**Available records:**

******************************

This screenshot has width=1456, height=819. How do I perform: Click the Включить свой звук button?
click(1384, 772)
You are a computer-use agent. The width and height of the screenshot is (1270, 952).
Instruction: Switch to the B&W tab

******************************

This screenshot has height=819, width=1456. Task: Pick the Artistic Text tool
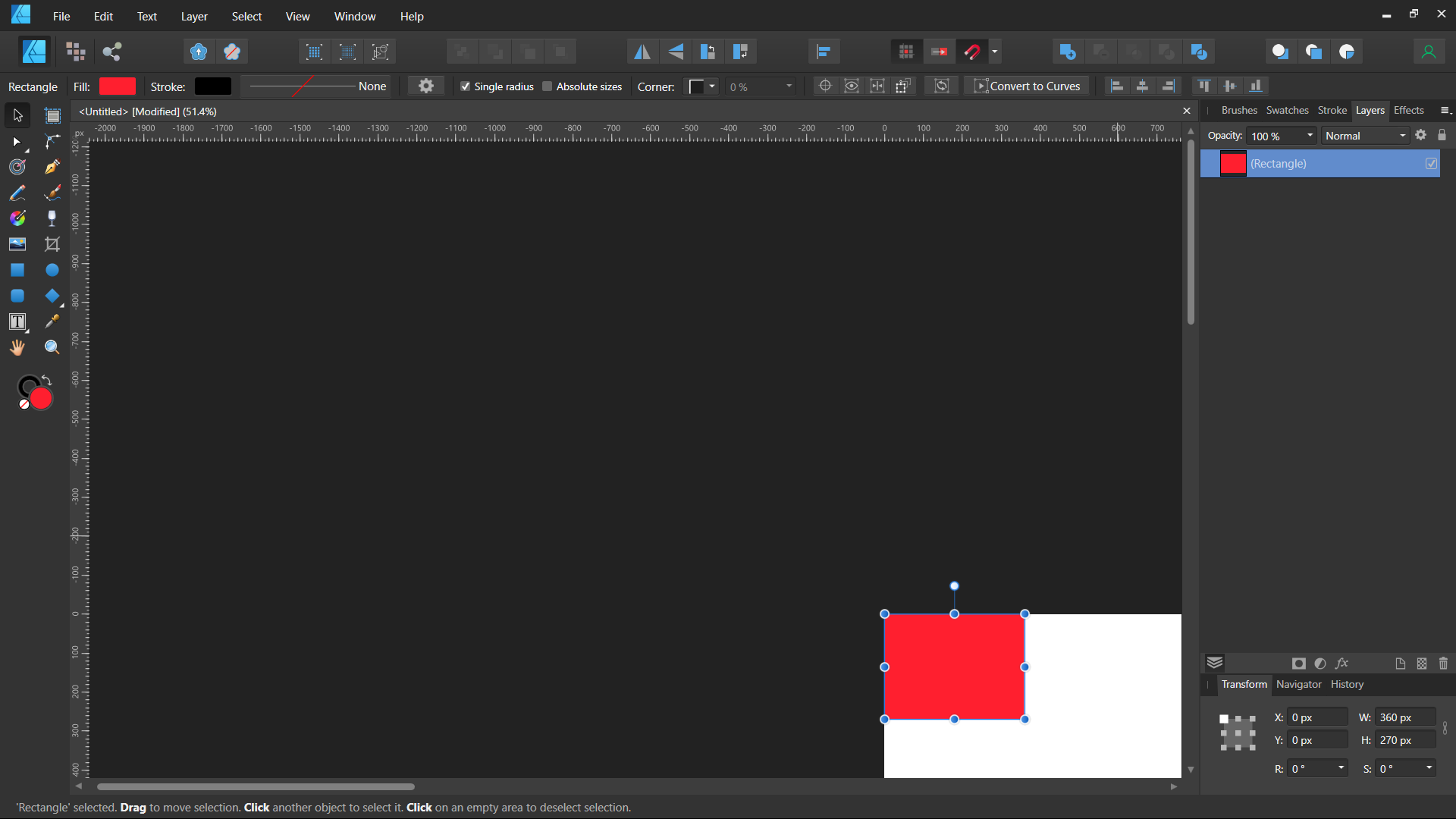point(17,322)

******************************

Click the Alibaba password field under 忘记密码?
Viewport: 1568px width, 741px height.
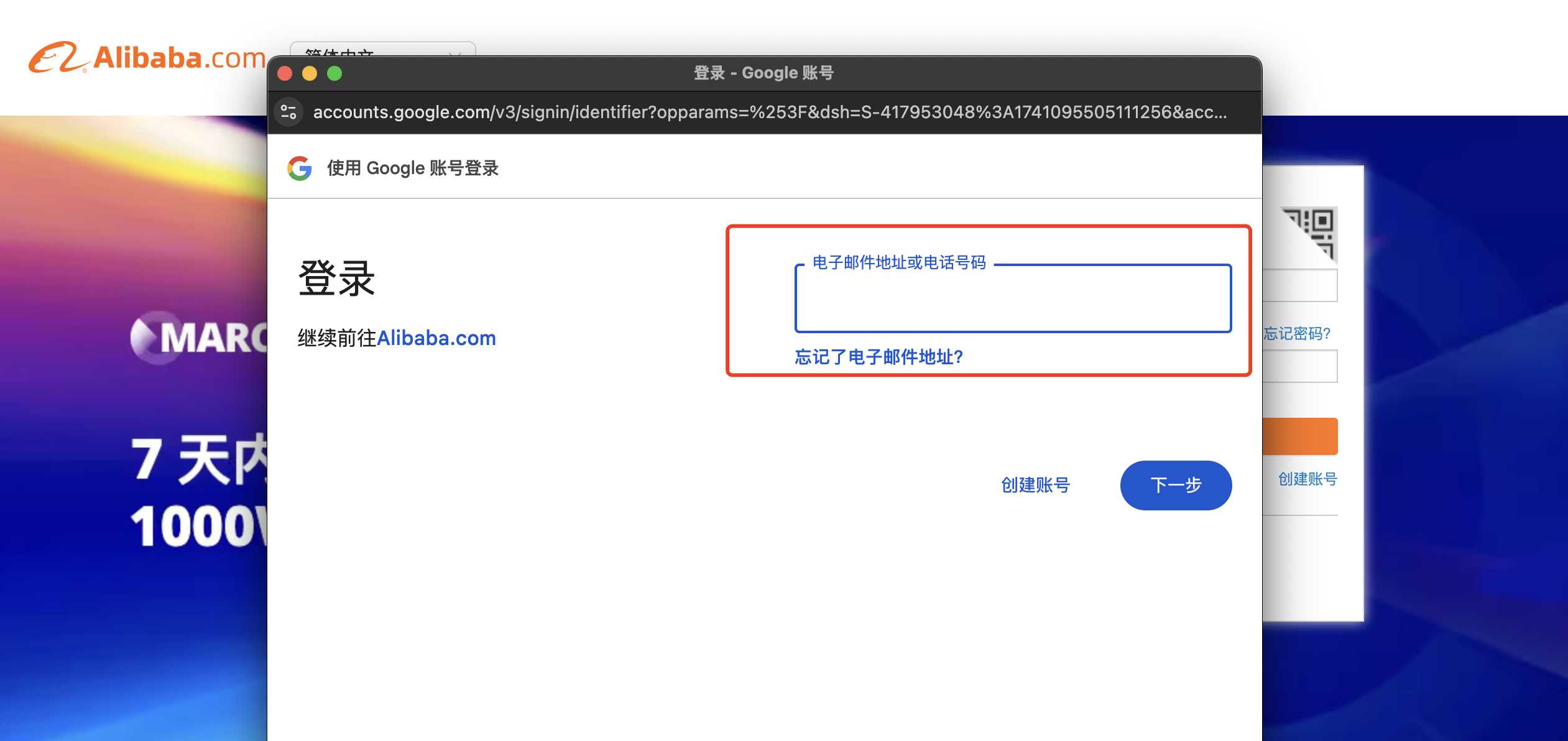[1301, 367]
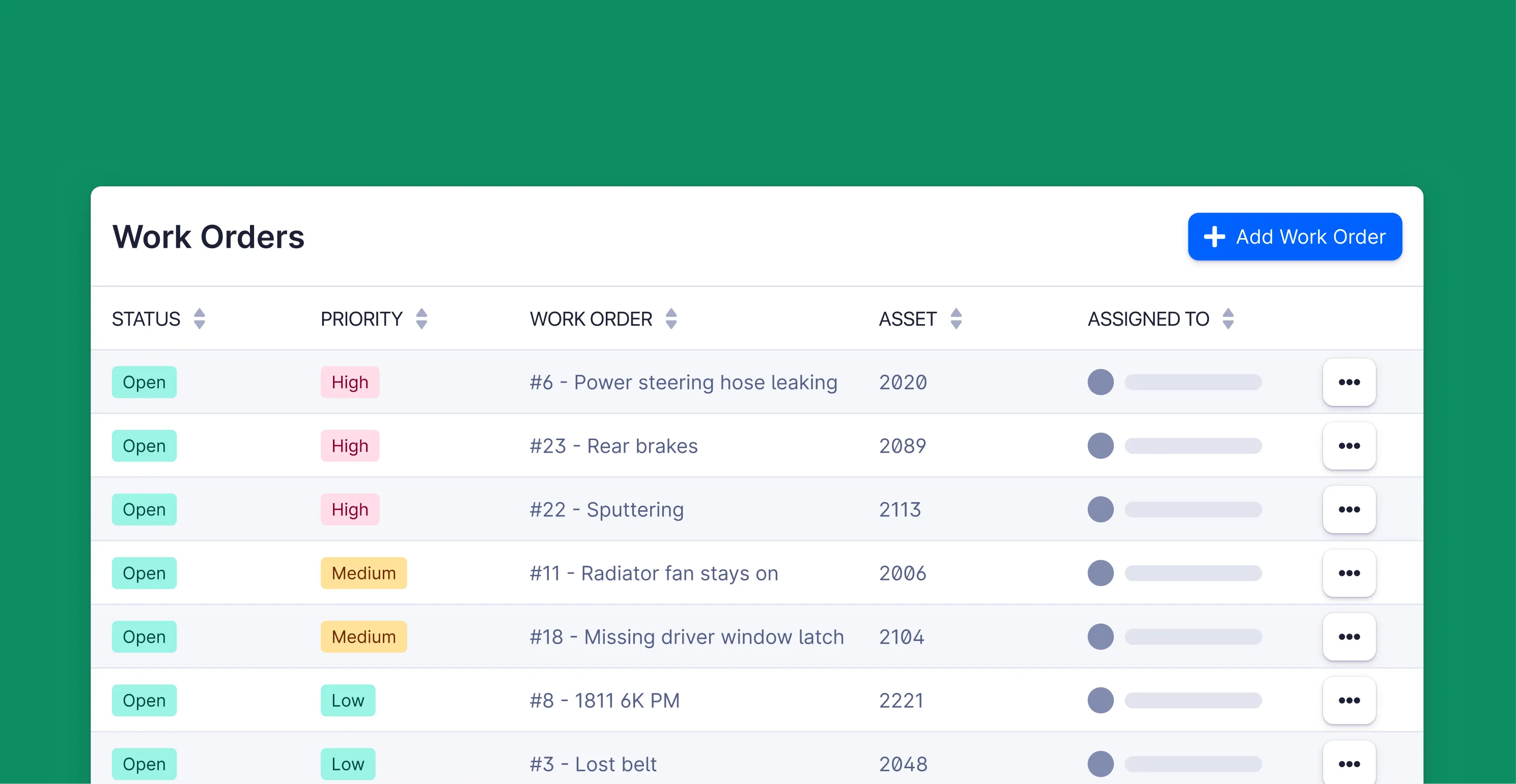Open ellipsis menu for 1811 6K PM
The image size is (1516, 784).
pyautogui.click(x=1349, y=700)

******************************

**Description of the task:** Beginning with the line that has "This screenshot has width=1456, height=819." and ending with the line that has "Instruction: Switch to the B&W tab", set down the lines above exactly and include no others.

**Task solution:**
This screenshot has width=1456, height=819. How do I perform: Click the Включить свой звук button?
click(1384, 772)
You are a computer-use agent. The width and height of the screenshot is (1270, 952).
Instruction: Switch to the B&W tab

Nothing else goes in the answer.